#### Supplied text

Due to the band structure of semiconductors the most efficient way to use a photovoltaic cell is to illuminate it with light having the same energy as the band gap. Light with smaller energies is not absorbed at all. Light with larger energy is absorbed but the energy difference is lost as heat. Naturally, the radiation of a hot body is broadband and not narrowband as desired. To get an efficient TPV system one can use a filter which lets pass radiation with the correct wavelength and reflects everything else back to the emitter, or one can structure the emitter to emit narrowband light.

According to Kirchhoff's law absorption and emission of a body are linked. The best absorber, which is thus also the best emitter, is a black body, a theoretical entity which absorbs all incident electromagnetic radiation. The emission of a black body, derived by Max Planck, is commonly assumed to be the upper limit. But this is only true if the emitter is larger than the thermal wavelength [1] and if we analyze the light at distances from the emitter large compared to this thermal wavelength [2]. This far-field zone starts at distances of a few thermal wavelengths. The thermal wavelength is about 10 µm at 300 K and scales with the inverse of the temperature.

########

## Task to complete
Using the thermophotovoltaic text above, explain in one to three sentences why an efficient system needs a filter or a specially structured emitter.

#### Supplied data

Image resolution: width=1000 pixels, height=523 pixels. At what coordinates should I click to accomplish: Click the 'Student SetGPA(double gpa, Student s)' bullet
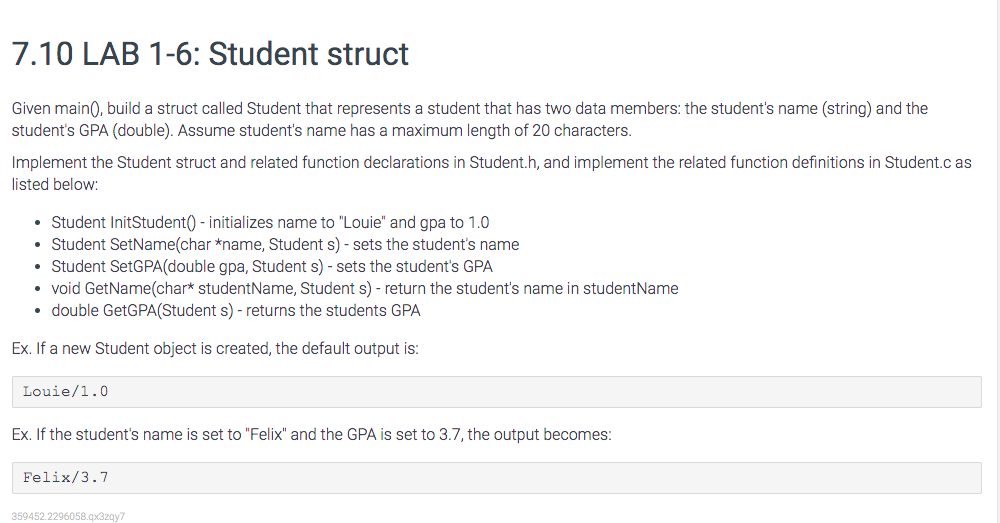tap(272, 266)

########

## The reply
A photovoltaic cell works best with light whose energy matches the semiconductor's band gap. Lower-energy light is not absorbed, and the extra energy of higher-energy light is lost as heat. Because a hot body emits broadband radiation, a filter that passes only the right wavelength, or an emitter built to emit narrowband light, is needed.